» **TRY IT**: From the first line of the entries below through the line bearing "Image resolution: width=1456", write out each line exactly. Omit pictures.

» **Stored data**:

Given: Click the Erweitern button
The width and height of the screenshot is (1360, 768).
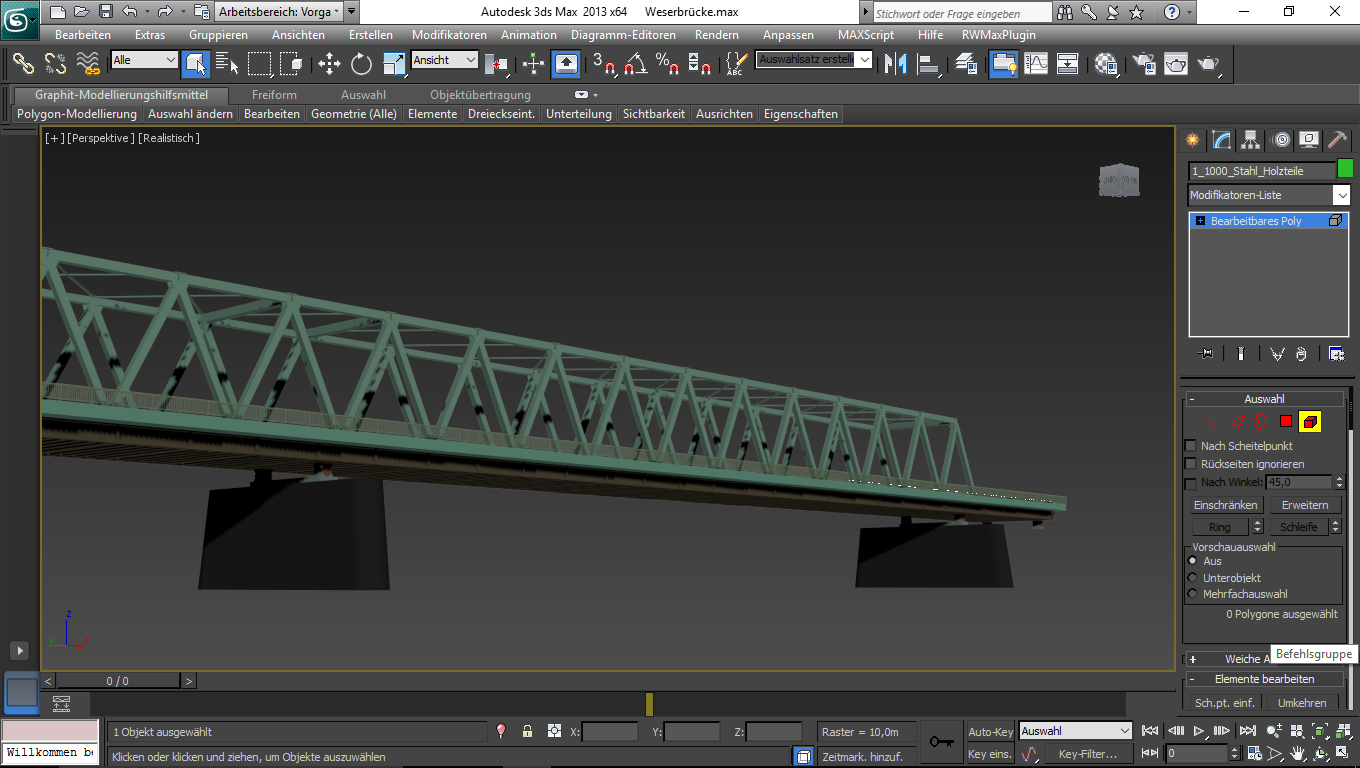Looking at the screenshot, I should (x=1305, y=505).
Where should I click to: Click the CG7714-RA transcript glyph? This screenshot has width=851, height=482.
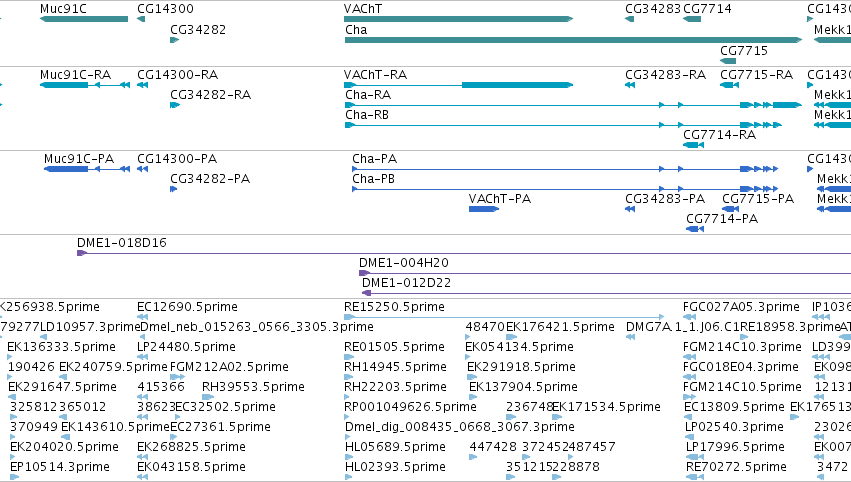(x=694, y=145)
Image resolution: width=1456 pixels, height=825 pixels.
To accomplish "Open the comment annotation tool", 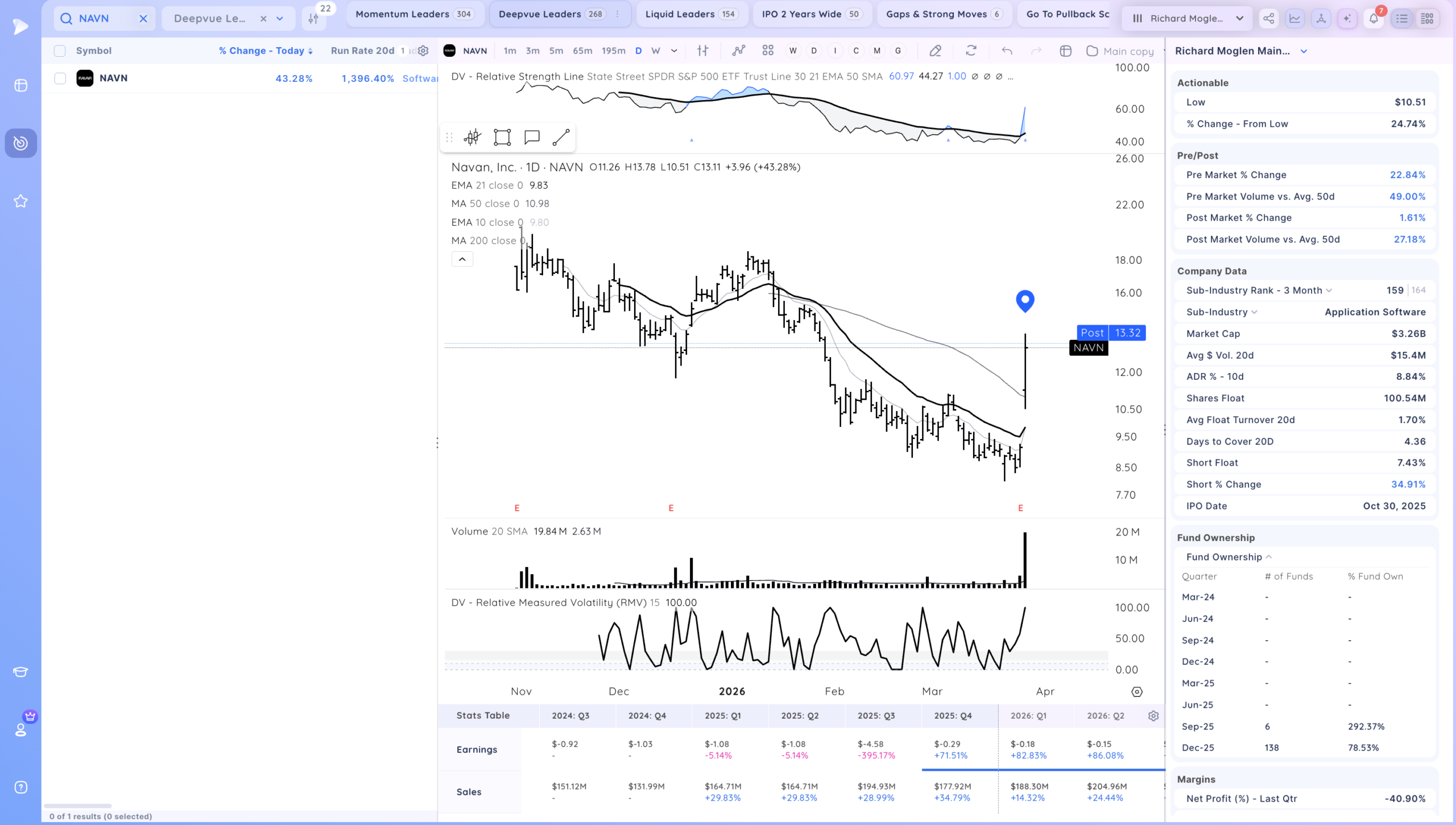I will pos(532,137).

» **YOUR RESPONSE**:
Given: Click the Erweitern button
The width and height of the screenshot is (1360, 768).
Looking at the screenshot, I should (x=1305, y=505).
Where should I click to: Click the CG7714-RA transcript glyph? This screenshot has width=851, height=482.
(x=694, y=145)
Image resolution: width=1456 pixels, height=825 pixels.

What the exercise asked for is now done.